Retrieve Indexer by index.

Supported iloc functionality exemplified below.

Returns:
_ILocIndexer

Examples

>>> sr = bl.Series(np.arange(3))
>>> print(sr.iloc[2].evaluate())
2
>>> print(sr.iloc[0:2].evaluate())
<BLANKLINE>
---  --
  0   0
  1   1
>>> print(sr.iloc[bl.Series(np.array([0, 2]))].evaluate())
<BLANKLINE>
---  --
  0   0
  2   2
str

Get Access to string functions.

Returns:
StringMethods

Examples

>>> sr = bl.Series([b' aB ', b'GoOsfrABA'])
>>> print(sr.str.lower().evaluate())
<BLANKLINE>
---  ---------
  0   ab
  1  goosfraba
tail(n=5)[source]

Return Series with the last n values.

Parameters:
n : int

Number of values.

Returns:
Series

Series containing the last n values.

Examples

>>> sr = bl.Series(np.arange(3))
>>> print(sr.tail(2).evaluate())
<BLANKLINE>
---  --
  1   1
  2   2
to_pandas()[source]

Convert to pandas Series

Returns:
pandas.series.Series
unique()[source]

Return unique values in the Series.

Note that because it is hash-based, the result will NOT be in the same order (unlike pandas).

Returns:
LazyArrayResult

Unique values in random order.

baloo.core.generic module

class baloo.core.generic.BalooCommon[source]
empty

Check whether the data structure is empty.

Returns:
bool
evaluate()[source]

Evaluate by returning object of the same type but now containing raw data.

values

The internal data representation.

class baloo.core.generic.BinaryOps[source]
class baloo.core.generic.BitOps[source]
class baloo.core.generic.IndexCommon[source]
name

Name of the Index.

Returns:
str

name

baloo.core.groupby module

class baloo.core.groupby.DataFrameGroupBy(df, by: list)[source]

Object encoding a groupby operation.

max()[source]
mean()[source]
min()[source]
prod()[source]
size()[source]
std()[source]
sum()[source]
var()[source]

baloo.core.strings module

class baloo.core.strings.StringMethods(data)[source]
capitalize()[source]

Convert first character to uppercase and remainder to lowercase.

Returns:
Series
contains(pat)[source]

Test if pat is included within elements.

Parameters:
pat : str
Returns:
Series
endswith(pat)[source]

Test if elements end with pat.

Parameters:
pat : str
Returns:
Series
find(sub, start=0, end=None)[source]

Test if elements contain substring.

Parameters:
sub : str
start : int, optional

Index to start searching from.

end : int, optional

Index to stop searching from.

Returns:
Series
get(i)[source]

Extract i’th character of each element.

Parameters:
i : int
Returns:
Series
lower()[source]

Convert all characters to lowercase.

Returns:
Series
replace(pat, rep)[source]

Replace first occurrence of pat with rep in each element.

Parameters:
pat : str
rep : str
Returns:
Series
slice(start=None, stop=None, step=None)[source]

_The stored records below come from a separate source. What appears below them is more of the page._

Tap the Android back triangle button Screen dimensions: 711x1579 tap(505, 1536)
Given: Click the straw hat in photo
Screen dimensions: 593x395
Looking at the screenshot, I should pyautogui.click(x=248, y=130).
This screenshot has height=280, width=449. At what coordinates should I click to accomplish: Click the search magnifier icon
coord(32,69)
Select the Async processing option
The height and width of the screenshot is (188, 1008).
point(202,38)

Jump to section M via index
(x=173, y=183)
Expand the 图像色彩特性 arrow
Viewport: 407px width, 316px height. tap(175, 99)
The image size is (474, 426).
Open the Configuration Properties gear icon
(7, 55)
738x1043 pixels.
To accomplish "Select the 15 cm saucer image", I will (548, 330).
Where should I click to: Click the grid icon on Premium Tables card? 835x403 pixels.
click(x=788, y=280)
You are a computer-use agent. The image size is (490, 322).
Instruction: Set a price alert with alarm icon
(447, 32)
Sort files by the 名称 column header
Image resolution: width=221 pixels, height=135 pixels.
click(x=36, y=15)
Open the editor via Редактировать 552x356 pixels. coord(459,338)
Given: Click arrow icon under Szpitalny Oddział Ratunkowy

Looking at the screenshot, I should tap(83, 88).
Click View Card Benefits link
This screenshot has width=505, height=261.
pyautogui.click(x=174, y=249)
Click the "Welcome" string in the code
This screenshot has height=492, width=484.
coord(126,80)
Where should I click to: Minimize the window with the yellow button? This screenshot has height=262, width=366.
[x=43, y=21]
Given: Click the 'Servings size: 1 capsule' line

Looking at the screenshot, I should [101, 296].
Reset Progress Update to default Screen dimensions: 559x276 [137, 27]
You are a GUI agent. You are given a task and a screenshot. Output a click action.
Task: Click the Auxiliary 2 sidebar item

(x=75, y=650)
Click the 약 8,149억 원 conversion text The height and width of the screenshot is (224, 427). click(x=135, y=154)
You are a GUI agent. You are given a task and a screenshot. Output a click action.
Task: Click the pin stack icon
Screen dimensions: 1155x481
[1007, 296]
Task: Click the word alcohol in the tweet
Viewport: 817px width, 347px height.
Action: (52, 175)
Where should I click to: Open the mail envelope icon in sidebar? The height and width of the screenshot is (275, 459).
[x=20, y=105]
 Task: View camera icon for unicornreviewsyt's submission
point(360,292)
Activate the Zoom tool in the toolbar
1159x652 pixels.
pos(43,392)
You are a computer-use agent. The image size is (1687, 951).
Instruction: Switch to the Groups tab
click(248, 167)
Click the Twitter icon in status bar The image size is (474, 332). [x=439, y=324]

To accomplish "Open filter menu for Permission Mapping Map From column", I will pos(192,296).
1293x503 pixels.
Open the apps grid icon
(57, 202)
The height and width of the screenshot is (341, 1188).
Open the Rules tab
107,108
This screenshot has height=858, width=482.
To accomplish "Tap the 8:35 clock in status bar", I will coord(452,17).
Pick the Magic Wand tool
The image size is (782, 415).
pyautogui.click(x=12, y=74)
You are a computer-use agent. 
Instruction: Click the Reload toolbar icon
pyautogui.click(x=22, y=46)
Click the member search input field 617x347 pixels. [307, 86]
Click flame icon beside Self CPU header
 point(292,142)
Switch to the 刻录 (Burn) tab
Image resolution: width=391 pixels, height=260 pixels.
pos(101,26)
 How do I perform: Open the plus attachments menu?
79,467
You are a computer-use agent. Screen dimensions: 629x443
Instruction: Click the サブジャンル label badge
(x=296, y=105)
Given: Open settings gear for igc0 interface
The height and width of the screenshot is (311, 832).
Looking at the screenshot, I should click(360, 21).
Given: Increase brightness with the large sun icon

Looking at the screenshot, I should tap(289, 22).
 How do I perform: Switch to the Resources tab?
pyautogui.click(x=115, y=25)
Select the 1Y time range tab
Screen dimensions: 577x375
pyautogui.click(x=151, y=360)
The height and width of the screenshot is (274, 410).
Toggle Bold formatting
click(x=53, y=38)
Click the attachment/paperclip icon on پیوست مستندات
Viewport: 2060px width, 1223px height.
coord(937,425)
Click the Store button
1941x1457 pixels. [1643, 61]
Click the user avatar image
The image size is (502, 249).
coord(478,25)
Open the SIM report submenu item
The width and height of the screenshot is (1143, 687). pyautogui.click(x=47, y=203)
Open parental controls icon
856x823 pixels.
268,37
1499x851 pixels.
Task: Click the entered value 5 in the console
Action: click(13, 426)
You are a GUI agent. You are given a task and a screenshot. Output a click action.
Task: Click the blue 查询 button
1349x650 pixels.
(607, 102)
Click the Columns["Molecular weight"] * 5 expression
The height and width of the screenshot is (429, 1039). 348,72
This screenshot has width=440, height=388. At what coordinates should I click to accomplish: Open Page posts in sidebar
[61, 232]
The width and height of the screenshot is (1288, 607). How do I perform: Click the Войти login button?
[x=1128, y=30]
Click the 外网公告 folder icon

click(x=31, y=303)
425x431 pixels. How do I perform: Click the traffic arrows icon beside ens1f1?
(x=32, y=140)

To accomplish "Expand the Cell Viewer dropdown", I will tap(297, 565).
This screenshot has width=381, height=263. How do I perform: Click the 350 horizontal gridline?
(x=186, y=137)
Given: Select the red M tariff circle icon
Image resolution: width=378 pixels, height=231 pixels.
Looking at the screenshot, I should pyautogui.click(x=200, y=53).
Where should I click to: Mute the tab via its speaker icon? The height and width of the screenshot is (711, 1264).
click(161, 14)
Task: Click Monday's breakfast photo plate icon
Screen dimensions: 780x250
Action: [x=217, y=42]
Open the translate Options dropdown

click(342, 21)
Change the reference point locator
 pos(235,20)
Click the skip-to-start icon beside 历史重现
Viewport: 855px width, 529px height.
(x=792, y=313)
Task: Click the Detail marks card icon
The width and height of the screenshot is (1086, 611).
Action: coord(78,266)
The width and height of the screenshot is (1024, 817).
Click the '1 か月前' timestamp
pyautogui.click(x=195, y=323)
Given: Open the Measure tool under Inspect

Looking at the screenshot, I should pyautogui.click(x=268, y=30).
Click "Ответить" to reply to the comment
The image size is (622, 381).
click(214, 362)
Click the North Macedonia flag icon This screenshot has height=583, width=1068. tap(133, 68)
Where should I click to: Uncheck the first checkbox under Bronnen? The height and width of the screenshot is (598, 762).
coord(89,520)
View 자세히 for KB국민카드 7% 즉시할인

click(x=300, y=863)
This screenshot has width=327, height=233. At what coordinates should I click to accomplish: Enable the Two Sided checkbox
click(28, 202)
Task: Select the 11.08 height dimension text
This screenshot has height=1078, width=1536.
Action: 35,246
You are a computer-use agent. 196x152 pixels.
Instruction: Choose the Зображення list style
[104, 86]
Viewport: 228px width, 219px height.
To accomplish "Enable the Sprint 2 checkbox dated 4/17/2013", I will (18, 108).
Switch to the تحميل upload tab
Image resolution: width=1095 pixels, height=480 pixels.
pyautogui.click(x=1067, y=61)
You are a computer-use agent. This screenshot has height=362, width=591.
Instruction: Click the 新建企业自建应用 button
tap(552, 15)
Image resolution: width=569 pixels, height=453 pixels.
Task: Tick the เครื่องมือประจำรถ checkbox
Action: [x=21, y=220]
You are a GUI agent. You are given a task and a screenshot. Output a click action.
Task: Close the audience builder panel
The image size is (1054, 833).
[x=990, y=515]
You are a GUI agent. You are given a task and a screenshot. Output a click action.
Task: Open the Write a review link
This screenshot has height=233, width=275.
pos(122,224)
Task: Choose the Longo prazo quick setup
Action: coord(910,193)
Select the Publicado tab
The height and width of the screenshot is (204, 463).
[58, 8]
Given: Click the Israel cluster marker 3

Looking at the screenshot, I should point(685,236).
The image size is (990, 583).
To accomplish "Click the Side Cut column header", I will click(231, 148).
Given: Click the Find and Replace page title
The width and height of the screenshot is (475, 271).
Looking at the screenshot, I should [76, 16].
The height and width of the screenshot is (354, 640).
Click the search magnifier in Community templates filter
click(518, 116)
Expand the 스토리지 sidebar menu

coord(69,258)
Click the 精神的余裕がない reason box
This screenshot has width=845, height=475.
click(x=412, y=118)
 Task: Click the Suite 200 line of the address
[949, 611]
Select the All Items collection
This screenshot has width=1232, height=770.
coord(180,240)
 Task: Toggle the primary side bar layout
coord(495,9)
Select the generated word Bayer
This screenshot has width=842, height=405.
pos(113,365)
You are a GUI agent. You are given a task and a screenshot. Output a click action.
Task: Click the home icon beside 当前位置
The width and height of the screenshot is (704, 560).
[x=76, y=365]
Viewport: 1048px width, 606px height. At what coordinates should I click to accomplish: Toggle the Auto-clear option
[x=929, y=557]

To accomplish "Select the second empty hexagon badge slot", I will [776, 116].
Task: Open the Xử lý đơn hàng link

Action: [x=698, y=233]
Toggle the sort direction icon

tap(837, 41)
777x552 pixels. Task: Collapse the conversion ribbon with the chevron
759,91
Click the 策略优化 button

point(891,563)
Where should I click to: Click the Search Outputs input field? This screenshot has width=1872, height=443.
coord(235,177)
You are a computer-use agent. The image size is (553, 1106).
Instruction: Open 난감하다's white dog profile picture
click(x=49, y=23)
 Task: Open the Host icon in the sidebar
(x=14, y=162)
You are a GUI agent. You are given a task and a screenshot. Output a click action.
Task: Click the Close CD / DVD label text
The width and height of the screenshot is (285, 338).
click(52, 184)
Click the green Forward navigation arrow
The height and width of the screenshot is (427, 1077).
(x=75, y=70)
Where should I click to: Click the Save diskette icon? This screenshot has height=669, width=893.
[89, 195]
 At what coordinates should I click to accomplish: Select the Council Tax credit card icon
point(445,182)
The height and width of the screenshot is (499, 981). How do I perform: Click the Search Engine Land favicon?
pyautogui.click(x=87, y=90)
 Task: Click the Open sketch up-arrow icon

Slice substrings from each element.

Note that negative step is currently not supported.

Parameters:
start : int
stop : int
step : int
Returns:
Series
split(pat, side='left')[source]

Split once each element from the left and select a side to return.

Note this is unlike pandas split in that it essentially combines the split with a select.

Parameters:
pat : str
side : {‘left’, ‘right’}

Which side of the split to select and return in each element.

Returns:
Series
startswith(pat)[source]

Test if elements start with pat.

Parameters:
pat : str
Returns:
Series
strip()[source]

Strip whitespace from start and end of each element.

Note it currently only looks for whitespace (ASCII 32), not tabs or EOL.

Returns:
Series
upper()[source]

Convert all characters to uppercase.

Returns:
Series